> _Work instruction 1_
In the Assange news text below, translate this sentence into Spanish: "Assange’s father, John Shipton, was also protesting outside the court."
> _Work instruction 2_
Recast the paragraph of the Assange news text that begins "U.S. prosecutors have indicted" as a short bulleted list that keeps its main facts.

*** Opening of Document text ***

Ai, who visited Assange at the Ecuadorian Embassy in London where he was holed up for seven years until April 2019 and subsequently at Britain’s Belmarsh high security prison, said the authorities have a responsibility to protect the freedom of the press.
“He is prepared to fight, but this is not fair to him,” he said. “Free him, let him be a free man.”
U.S. prosecutors have indicted the 49-year-old Assange on 17 espionage charges and one charge of computer misuse over WikiLeaks’ publication of secret American military documents a decade ago. The charges carry a maximum sentence of 175 years in prison.
As well as arguing that the extradition would pose a threat to Assange’s life, his defense team say that Assange is a journalist and entitled to First Amendment protections for the publication of leaked documents that exposed U.S. military wrongdoing in Iraq and Afghanistan.
“He truly represents a core value of why we are free — because we have freedom of the press.,” Ai said. “We need a lot of protesting, and it can take any form. I’m an artist, if I cannot use my art, it’s very limited, then I’d rather just be silent.”
Assange’s father, John Shipton, was also protesting outside the court.
“Ai Weiwei is an artist of gigantic international standing, he stands alongside Julian to give the fight international meaning,” he said.

*** Close of Document text ***
*** Opening of Dataset excerpts ***

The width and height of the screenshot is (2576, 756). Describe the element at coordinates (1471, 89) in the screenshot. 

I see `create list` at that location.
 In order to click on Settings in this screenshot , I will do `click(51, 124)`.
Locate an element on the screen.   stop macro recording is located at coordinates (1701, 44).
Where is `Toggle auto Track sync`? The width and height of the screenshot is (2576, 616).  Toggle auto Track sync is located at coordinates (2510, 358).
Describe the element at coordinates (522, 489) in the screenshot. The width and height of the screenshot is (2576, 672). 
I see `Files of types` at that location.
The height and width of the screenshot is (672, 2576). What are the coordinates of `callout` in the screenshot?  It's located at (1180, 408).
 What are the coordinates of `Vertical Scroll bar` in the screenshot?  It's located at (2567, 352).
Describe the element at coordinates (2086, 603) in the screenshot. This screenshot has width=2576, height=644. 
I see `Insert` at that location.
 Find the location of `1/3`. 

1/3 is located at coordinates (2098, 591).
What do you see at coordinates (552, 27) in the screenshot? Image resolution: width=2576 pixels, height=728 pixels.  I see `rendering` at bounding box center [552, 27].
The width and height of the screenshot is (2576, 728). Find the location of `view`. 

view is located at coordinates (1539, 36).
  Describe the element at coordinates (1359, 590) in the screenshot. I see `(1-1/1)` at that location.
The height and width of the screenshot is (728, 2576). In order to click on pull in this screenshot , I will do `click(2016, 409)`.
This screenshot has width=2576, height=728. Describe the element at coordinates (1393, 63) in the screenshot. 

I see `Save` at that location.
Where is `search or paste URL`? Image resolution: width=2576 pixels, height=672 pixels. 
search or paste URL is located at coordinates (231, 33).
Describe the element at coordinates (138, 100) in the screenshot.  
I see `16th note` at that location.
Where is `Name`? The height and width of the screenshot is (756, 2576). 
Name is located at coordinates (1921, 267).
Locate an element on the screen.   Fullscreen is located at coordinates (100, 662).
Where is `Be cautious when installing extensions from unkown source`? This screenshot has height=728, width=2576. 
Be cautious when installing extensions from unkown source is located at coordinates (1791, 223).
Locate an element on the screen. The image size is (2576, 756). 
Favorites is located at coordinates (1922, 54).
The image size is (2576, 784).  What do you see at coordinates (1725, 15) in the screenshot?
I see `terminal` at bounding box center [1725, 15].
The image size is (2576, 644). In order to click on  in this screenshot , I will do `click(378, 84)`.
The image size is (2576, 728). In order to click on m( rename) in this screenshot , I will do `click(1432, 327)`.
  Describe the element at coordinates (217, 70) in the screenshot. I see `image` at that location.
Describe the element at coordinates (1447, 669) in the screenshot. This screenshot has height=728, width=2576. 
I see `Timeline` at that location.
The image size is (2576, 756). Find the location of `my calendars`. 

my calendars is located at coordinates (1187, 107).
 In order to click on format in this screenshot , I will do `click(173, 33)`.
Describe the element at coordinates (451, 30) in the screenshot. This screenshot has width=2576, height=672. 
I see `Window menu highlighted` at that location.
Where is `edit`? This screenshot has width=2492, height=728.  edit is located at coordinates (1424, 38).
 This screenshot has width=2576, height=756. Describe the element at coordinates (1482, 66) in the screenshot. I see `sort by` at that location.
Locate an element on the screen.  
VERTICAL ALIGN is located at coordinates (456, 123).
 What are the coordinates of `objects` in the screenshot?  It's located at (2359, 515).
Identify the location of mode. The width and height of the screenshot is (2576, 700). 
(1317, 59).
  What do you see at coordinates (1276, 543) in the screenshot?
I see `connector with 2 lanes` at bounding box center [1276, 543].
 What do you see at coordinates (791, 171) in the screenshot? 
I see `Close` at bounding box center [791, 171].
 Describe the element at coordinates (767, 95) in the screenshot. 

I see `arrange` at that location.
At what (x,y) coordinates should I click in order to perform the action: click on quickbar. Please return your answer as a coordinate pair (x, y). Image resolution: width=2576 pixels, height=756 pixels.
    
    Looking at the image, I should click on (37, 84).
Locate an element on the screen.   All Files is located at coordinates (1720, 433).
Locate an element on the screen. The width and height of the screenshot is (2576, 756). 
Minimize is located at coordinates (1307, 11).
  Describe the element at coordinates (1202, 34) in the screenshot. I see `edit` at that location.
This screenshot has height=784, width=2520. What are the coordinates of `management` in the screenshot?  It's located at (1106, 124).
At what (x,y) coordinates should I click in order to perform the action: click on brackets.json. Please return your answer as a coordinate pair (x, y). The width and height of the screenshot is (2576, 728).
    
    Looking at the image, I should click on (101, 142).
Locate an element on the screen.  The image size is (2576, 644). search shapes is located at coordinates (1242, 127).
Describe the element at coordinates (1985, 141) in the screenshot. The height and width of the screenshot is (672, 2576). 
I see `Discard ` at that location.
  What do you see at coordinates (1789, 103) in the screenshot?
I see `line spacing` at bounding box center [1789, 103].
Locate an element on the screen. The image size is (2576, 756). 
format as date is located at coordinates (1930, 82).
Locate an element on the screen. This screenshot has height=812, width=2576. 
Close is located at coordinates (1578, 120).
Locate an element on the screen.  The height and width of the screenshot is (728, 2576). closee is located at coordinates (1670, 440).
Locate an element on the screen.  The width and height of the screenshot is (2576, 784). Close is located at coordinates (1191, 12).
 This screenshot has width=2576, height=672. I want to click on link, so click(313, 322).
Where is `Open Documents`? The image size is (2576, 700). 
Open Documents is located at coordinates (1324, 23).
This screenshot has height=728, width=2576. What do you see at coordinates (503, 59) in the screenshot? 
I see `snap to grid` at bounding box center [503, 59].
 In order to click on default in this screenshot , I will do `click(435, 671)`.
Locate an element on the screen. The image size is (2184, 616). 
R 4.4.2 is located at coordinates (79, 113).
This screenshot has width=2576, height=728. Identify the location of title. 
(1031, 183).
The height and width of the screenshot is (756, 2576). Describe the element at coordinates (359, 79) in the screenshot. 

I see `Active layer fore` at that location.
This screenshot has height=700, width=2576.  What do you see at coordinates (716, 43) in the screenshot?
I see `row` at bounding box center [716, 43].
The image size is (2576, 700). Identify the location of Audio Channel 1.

*** Close of Dataset excerpts ***

> _Exercise response 1_
El padre de Assange, John Shipton, también protestaba frente al tribunal.

> _Exercise response 2_
- U.S. prosecutors have indicted Assange, 49, on 17 espionage charges and one charge of computer misuse.
- The charges concern WikiLeaks’ publication of secret American military documents a decade ago.
- They carry a maximum sentence of 175 years in prison.